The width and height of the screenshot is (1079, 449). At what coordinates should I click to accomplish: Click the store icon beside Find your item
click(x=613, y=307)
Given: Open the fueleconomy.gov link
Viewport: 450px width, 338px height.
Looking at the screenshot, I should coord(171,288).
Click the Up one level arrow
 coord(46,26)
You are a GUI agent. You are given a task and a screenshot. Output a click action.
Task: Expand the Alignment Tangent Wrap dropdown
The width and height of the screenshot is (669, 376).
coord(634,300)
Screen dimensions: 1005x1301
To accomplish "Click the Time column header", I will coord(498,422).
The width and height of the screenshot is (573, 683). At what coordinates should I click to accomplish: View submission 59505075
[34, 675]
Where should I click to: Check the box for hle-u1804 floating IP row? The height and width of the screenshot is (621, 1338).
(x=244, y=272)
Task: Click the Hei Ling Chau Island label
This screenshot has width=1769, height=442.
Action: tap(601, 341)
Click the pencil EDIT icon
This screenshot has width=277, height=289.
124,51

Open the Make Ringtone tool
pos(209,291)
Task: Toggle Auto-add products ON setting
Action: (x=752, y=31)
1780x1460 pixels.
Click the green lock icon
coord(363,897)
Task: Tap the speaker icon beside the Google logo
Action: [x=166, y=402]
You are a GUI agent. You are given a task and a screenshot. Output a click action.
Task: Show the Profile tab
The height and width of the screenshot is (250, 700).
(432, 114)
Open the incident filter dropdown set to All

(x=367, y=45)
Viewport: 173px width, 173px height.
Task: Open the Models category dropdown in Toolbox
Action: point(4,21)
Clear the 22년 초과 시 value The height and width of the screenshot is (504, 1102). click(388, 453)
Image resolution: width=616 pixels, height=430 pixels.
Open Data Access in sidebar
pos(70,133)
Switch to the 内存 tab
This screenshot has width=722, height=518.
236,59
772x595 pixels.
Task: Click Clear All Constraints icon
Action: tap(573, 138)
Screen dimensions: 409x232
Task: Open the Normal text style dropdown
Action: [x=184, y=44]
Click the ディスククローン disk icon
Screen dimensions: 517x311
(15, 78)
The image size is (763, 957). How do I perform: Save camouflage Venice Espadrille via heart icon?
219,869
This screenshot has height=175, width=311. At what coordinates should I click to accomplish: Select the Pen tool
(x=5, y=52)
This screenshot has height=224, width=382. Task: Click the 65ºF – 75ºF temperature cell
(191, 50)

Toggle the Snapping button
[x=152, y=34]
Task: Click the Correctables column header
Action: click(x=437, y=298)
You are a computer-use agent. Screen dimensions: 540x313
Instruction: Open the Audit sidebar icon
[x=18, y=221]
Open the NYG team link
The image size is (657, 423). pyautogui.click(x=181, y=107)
══════
_Work item_. Your answer should consist of the lines from the line with "Instruction: Open the Audit sidebar icon" through the last line of the data, set down exactly, both included.

_Task solution_.
Instruction: Open the Audit sidebar icon
[x=18, y=221]
Open the NYG team link
The image size is (657, 423). pyautogui.click(x=181, y=107)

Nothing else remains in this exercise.